1Department of Morphology and Genetics, School of Medicine, Federal University of São Paulo, 04023-900 São Paulo, SP, Brazil
2Mineralized Tissue and Histology Research Laboratory, Department of Morphology and Genetics, Federal University of São Paulo School of Medicine (UNIFESP), Rua Botucatu, 740 Vila Clementino, 04023-900 São Paulo, SP, Brazil
3Department of Biochemistry, School of Medicine, Federal University of São Paulo, 04044-020 São Paulo, SP, Brazil
4Department of Physiological Sciences, Federal University of São Carlos, 13565-905 São Carlos, SP, Brazil
5Department of Anatomy and Cell Biology, Indiana University School of Medicine, Indianapolis, IN 46202, USA
6Roudebush Veterans Administration Medical Center, Indianapolis, IN 46202, USA

Received 26 July 2014; Revised 21 November 2014; Accepted 21 November 2014

Academic Editor: Kazim Husain

Copyright © 2015 Rafael Pacheco-Costa et al. This is an open access article distributed under the Creative Commons Attribution License, which permits unrestricted use, distribution, and reproduction in any medium, provided the original work is properly cited.

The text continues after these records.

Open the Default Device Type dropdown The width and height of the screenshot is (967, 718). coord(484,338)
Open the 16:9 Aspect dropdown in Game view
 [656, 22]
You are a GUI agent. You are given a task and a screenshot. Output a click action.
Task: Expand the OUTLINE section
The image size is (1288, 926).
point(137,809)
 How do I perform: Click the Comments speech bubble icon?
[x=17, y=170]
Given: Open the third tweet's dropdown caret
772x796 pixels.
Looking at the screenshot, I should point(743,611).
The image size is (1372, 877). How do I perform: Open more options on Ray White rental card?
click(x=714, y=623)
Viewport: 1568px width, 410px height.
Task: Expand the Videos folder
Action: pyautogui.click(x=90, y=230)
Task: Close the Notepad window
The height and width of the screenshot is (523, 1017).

Bone matrix dictates strength, elasticity, and stiffness to the bone. Intermittent parathyroid hormone (iPTH), a bone-forming treatment, is widely used as a therapy for osteoporosis. We investigate whether low doses of intermittent PTH (1-34) change the profile of organic components in the bone matrix after 30 days of treatment. Forty 6-month-old female Wistar rats underwent ovariectomy and after 3 months received low doses of iPTH administered for 30 days: daily at 0.3 µg/kg/day (PTH03) or 5 µg/kg/day (PTH5); or 3 times per week at 0.25 µg/kg/day (PTH025). After euthanasia, distal femora were processed for bone histomorphometry, histochemistry for collagen and glycosaminoglycans, biochemical quantification of sulfated glycosaminoglycans, and hyaluronan by ELISA and TUNEL staining. Whole tibiae were used to estimate the bone mineral density (BMD). Histomorphometric analysis showed that PTH5 increased cancellous bone volume by 6% over vehicle-treated rats. In addition, PTH5 and PTH03 increased cortical thickness by 21% and 20%, respectively. Tibial BMD increased in PTH5-treated rats and this group exhibited lower levels of chondroitin sulfate; on the other hand, hyaluronan expression was increased. Hormonal administration in the PTH5 group led to decreased collagen maturity. Further, TUNEL-positive osteocytes were decreased in the cortical compartment of PTH5 whereas administration of PTH025 increased the osteocyte death. Our findings suggest that daily injections of PTH at low doses alter the pattern of organic components from the bone matrix, favoring the increase of bone mass.